Swiss electric car start-up Piëch Automotive has begun testing its Piëch GT electric sports car. The GT is based on the Mark Zero, which was presented as a study at the 2019 Geneva Motor Show.
The Piëch GT is scheduled to be launched in mid-2024 as the first vehicle in a product family of three variants. The visual changes to the GT now presented at the Piëch Development Centre in Memmingen are minor compared to the Mark Zero concept. The road-ready prototype has not only adopted the proportions, but also numerous design details at the front. There have been changes at the rear, however, and the LED tail lights are now C-shaped and better integrated into the lines.
The GT is powered by three synchronous motors (one at the front and two at the rear axle), which are said to have a system output of 450 kW. The 1.8-tonne sports car should thus be able to accelerate to 100 km/h in less than three seconds. The WLTP range is supposed to be 500 kilometres.
While three electric motors and 450 kW are certainly no groundbreaking novelty, the information on the battery may be understood as such: Piëch is still sticking to the goal announced in 2019 of being able to charge the battery to 80 per cent in only about five minutes. This is already said to be possible at a fast-charging station developed together with TGOOD, while charging to 80 per cent at an Ionity charging station is said to take around eight minutes.
The special feature, which had previously been announced, is that the battery in the Piëch GT is not liquid-cooled. This is made possible by pouch cells from a Chinese manufacturer, the Desten Group. The cell is said to have an extremely low internal resistance, which means that little heat is generated during the charging process – and consequently little heat has to be dissipated. Allegedly, the cell only heats up by 12 degrees when it is loaded with 190 amps. According to the cell manufacturer, 3,000 cycles are possible.

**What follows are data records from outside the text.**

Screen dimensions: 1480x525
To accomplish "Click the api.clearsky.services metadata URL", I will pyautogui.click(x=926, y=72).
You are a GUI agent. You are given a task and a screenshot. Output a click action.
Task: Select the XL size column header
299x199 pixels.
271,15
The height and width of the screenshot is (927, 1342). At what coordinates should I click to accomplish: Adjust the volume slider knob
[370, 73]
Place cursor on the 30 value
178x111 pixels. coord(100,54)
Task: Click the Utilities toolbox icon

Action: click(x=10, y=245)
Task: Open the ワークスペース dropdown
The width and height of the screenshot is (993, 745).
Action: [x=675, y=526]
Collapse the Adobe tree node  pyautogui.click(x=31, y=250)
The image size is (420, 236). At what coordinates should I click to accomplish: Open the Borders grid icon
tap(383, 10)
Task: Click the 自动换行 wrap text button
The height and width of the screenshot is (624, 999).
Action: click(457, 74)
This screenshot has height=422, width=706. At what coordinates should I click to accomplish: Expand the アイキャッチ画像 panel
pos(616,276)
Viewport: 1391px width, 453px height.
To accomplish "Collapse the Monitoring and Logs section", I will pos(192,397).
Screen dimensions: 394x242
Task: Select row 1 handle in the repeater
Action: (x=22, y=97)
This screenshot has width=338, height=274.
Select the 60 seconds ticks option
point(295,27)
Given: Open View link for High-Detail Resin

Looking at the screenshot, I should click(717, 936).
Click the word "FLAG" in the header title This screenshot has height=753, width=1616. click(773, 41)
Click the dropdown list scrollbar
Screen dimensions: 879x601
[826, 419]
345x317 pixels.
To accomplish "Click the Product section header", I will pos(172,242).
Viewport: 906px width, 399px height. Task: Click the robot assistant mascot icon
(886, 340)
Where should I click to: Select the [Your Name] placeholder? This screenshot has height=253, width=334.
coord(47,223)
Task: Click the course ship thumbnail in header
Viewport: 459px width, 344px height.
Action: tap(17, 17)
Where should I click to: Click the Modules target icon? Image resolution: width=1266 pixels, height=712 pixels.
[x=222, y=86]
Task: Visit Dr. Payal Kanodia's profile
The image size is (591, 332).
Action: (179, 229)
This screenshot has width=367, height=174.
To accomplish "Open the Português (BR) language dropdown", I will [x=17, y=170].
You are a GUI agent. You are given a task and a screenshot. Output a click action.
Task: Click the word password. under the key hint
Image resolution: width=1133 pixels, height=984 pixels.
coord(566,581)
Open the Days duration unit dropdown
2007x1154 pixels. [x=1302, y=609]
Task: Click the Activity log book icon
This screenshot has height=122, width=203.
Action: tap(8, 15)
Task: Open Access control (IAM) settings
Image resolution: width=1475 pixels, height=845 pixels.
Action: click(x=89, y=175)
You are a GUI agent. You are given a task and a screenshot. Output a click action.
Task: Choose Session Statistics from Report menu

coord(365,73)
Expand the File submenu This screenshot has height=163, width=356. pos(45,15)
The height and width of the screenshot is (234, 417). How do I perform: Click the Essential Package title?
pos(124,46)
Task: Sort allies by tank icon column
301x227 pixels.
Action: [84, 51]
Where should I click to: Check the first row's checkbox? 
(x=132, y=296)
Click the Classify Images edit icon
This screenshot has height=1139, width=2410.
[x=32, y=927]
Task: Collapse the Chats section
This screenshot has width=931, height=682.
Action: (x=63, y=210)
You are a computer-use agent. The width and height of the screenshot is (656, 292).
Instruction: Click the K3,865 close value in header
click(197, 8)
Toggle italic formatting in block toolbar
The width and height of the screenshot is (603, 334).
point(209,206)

Tests will now show whether this battery concept works not only at the cell level, but also in the battery pack and in the vehicle itself. Incidentally, Piëch is not only hoping for shorter charging times from the battery technology, but also for better handling of his sports car: dispensing with the water cooling system should save a total of 200 kilograms in weight.
“The future clearly belongs to the pouch cells we use – both in terms of weight and fast-charging capability,” says head of development Klaus Schmidt. “We are particularly pleased that the battery developed especially for Piëch can also be employed for use in series production.”
There are also changes in the management team: ex-Porsche and VW boss Matthias Müller is leaving the supervisory board. Andreas Henke is also leaving the board – but Henke will remain on board as an advisor. On the board, Timo Kauer has been appointed as chief financial officer. “Together with the management team, we have focused on various core aspects of the company’s development as well as bringing in international thought leaders and advisors such as STJ Advisors, in addition to the major bank UBS, in order to optimally position ourselves for Series B fundraising,” says the new CFO.